**What you need to do:** Make an exact copy, without pictures, of the lines below from the one containing "Viewport: 700px width, 394px" to the last line, both ends included.

━━━━━ Records for processing

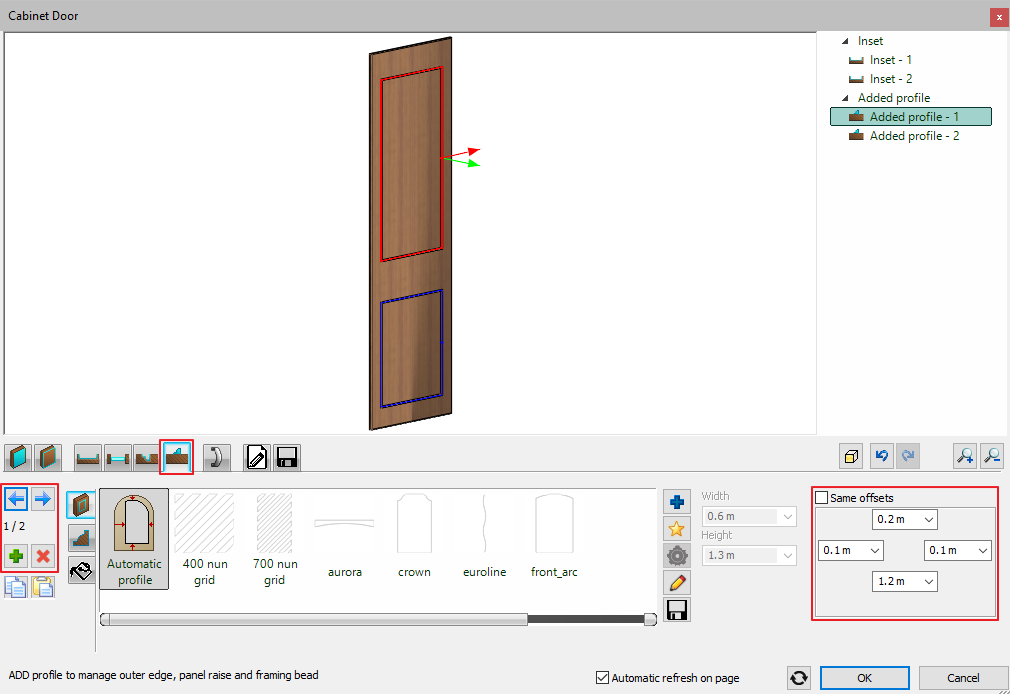Select Added profile - 2 in tree
This screenshot has width=1010, height=694.
(914, 136)
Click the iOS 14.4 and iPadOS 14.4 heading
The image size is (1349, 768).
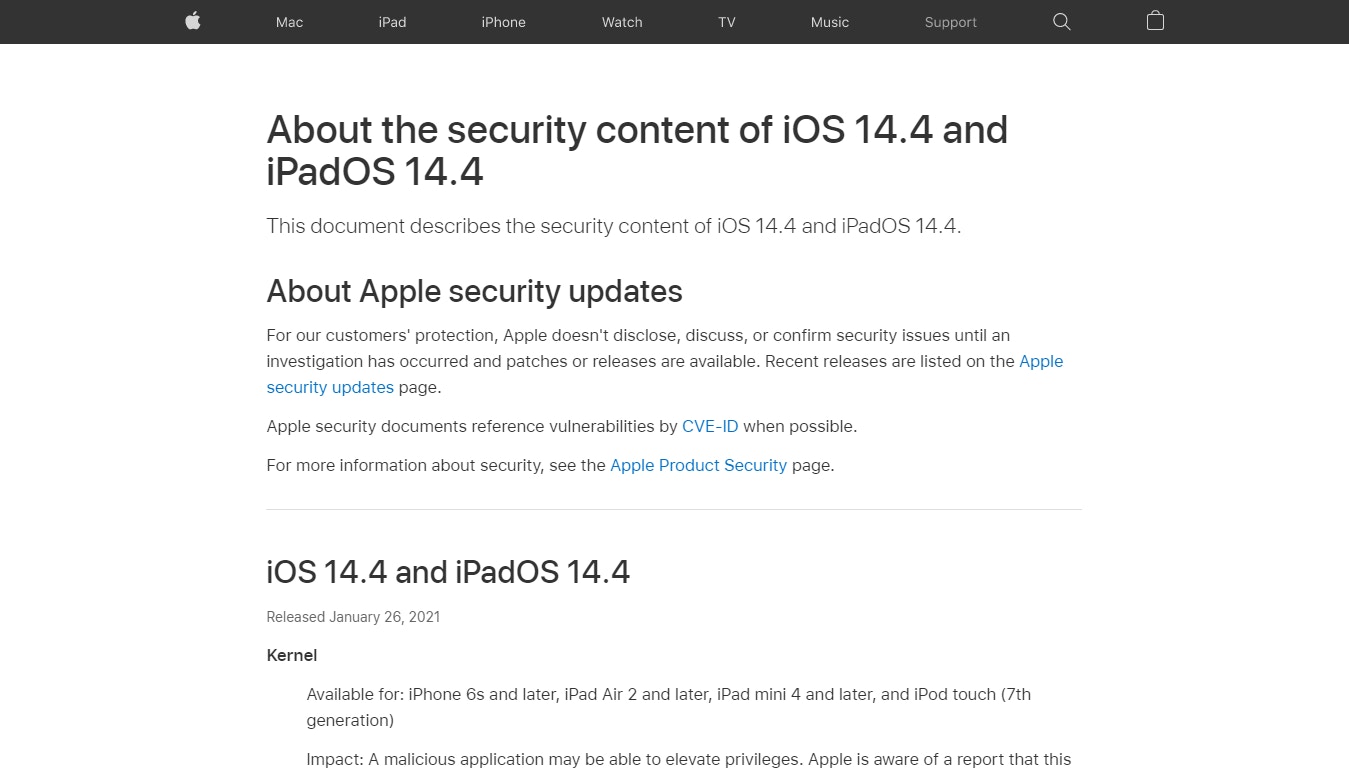point(448,572)
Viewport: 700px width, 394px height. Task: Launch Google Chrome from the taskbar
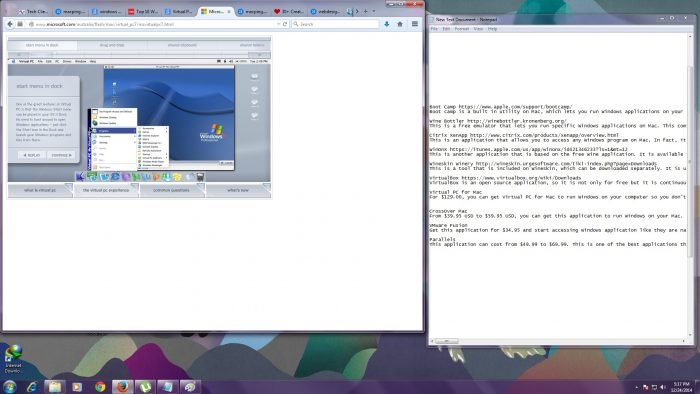tap(100, 386)
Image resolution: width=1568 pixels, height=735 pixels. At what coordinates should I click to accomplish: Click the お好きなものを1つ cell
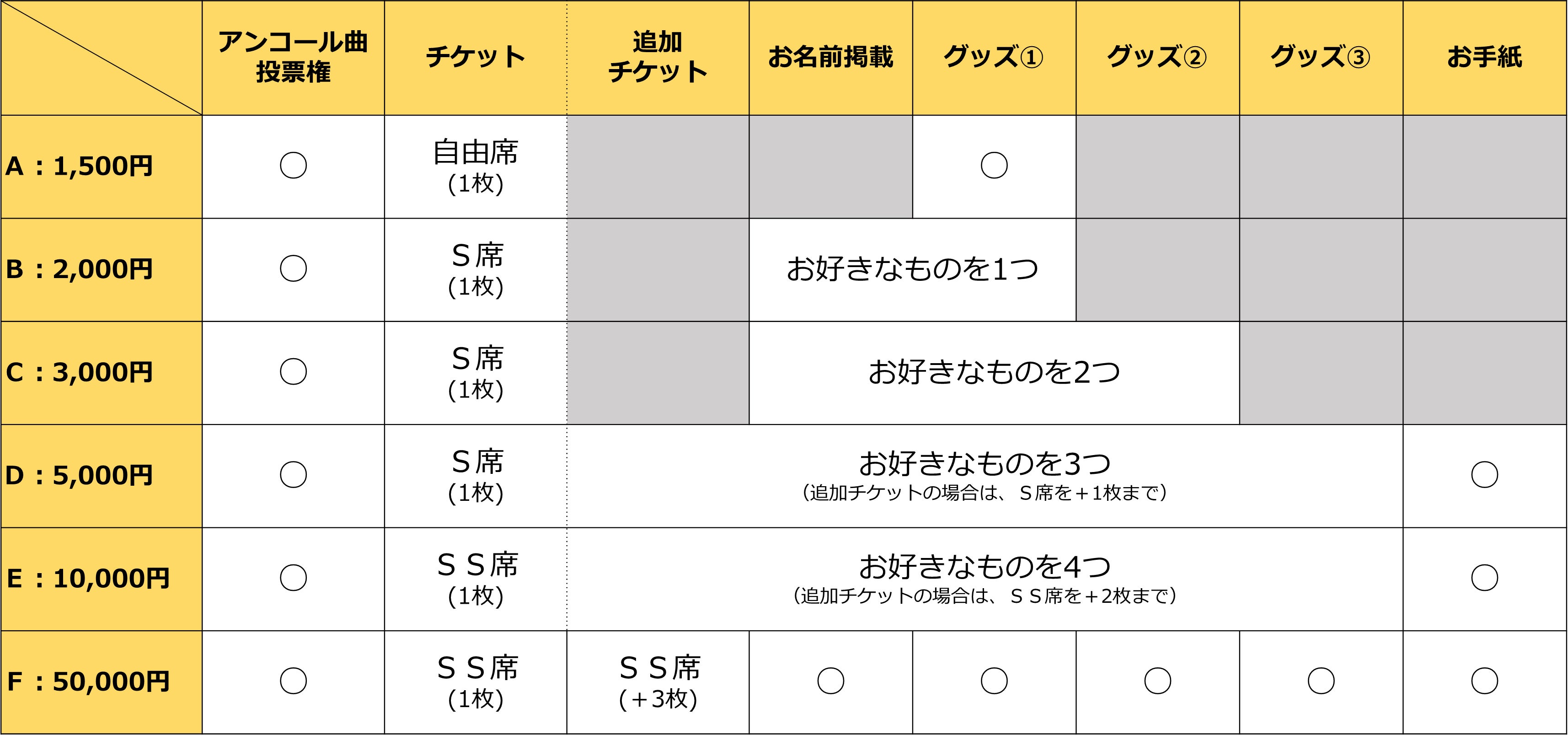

━━━━━━━━━━

**Result:**
Viewport: 700px width, 394px height. Task: Launch Google Chrome from the taskbar
tap(100, 386)
Image resolution: width=1568 pixels, height=735 pixels. At what coordinates should I click to accomplish: Click the お好きなものを1つ cell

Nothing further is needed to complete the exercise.